Probablemente todos conocemos personas inteligentes que hacen cosas sorprendentemente estúpidas. Son personas que en la escuela sacaban buenas calificaciones con poco esfuerzo, eran brillantes y en las pruebas de inteligencia siempre obtenían altas puntuaciones. Pero vemos que todo eso no asegura su capacidad de interactuar bien con los demás, ni de acertar en su análisis de las cosas, ni en la toma de decisiones en la vida real.
Heather A. Butler publicó en 2017 en Scientific American un extenso estudio titulado “¿Por qué la gente inteligente hace tonterías?”. Esta investigadora de la Universidad Estatal de California asegura que la capacidad de pensamiento crítico es quizá uno de los mejores predictores del resultado de una vida. Sostiene, por ejemplo, que quienes desarrollan poco su pensamiento crítico, pese a ser personas inteligentes, son luego mucho más propensos a excederse con el alcohol, hacer gastos poco responsables o arruinar tontamente su matrimonio.
Nuestra inteligencia está determinada en gran medida por la genética. Sin embargo, el pensamiento crítico puede mejorar con empeño personal, y se ha demostrado que sus beneficios persisten en el tiempo. Cualquiera puede esforzarse por mejorar su razonamiento verbal, su capacidad de analizar argumentos, contrastar hipótesis, considerar la probabilidad de cada opción a la hora de tomar decisiones o resolver problemas. Y avanzar por ese camino es, sin duda, un comportamiento inteligente.
La Fundación Reboot realizó en 2018 una amplia encuesta sobre el pensamiento crítico en la educación. El 96% de los padres afirmaba que era muy importante, y el 72% aseguraba saber cómo ayudar a sus hijos a adquirirlo. Pero luego resulta que, por ejemplo, solo el 25% busca puntos de vista que desafían a los suyos, y el 24% confiesa evitar a las personas con opiniones diferentes.

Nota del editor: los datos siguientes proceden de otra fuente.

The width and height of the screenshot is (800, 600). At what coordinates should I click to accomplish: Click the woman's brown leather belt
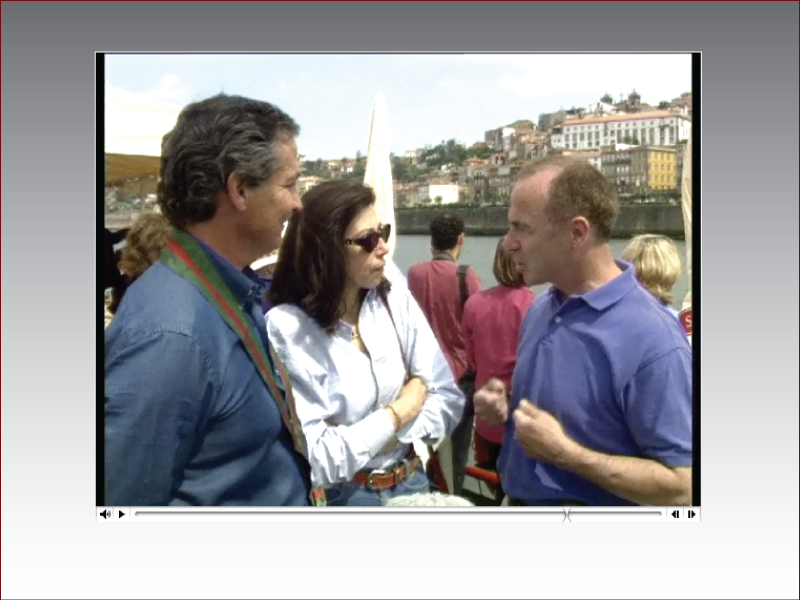[x=385, y=477]
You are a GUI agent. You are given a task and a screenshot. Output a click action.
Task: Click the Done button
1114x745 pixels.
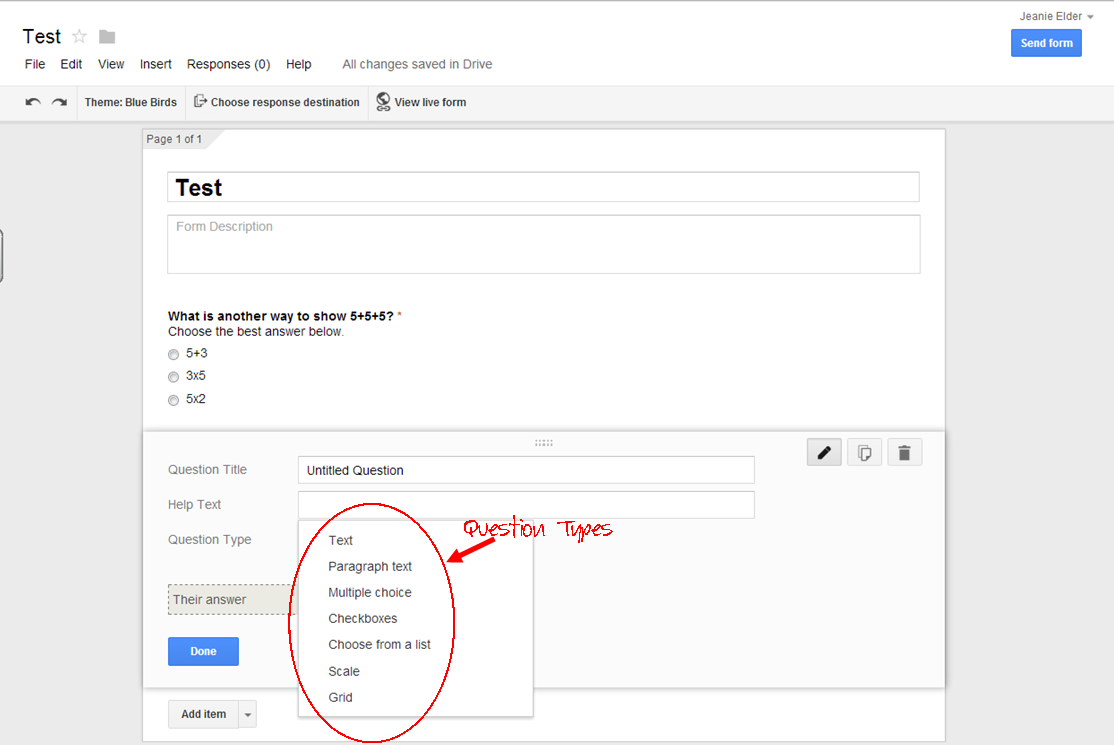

Si aspiramos a tener opinión propia sobre cuestiones debatidas en la opinión pública, es necesario aprender a detectar (tanto en nosotros como en los demás) las explicaciones superficiales o sesgadas, las unilateralidades, las exageraciones, las simplificaciones o los reduccionismos. Y quizá entre los enemigos habituales de la capacidad crítica están las llamadas “narrativas complacientes”, que tienden a eludir la incoherencia argumental de quienes opinan de la misma manera, al tiempo que caricaturizan la postura contraria para ridiculizarla y rebatirla fácilmente.
Se tiende a acoger sin rigor la narrativa complaciente, al tiempo que se considera fanático a quien piensa de modo opuesto. Etiquetar al otro como ultra, o como radical, ya sea de un lado o del otro, parece que exime de aportar datos o razones. Y parece que quienes ponen la etiqueta de ultra a los de un lado, acaban siendo ciegos ante su propio extremismo. Todo ello es parte de un estilo descalificador con el que se disimula la propia dificultad para soportar las discrepancias.
Quizá nos hace falta poner más a prueba nuestras opiniones, contrastarlas con puntos de vista opuestos, o al menos diferentes, y no rehuir los debates. No hay que olvidar que hay algoritmos que rastrean nuestros movimientos en la red y nos envían información complaciente con nuestras ideas, y nos relacionan sobre todo con quienes tienen parecidos puntos de vista. Para salir de las burbujas ideológicas, y de su correspondiente miopía social, es preciso poner interés en exponernos de modo habitual a visiones del mundo distintas a la nuestra.
No podemos asumir o compartir noticias sin contrastarlas, solo porque apoyan ideas que consideramos buenas. Es preciso cuestionar lo que leemos o escuchamos o pensamos, y considerar siempre interpretaciones alternativas. Hemos de mejorar nuestros argumentos y nuestras ejemplificaciones. Detectar nuestras incoherencias, nuestro extremismo, nuestras fobias. Buscar evidencias que confirmen o desmientan lo que hasta ahora pensábamos. Quizá la familia y la escuela deben renovar su compromiso con el pensamiento crítico, y no descansar nunca en la búsqueda de la verdad de las cosas, aunque de sobra sabemos que no es nada fácil.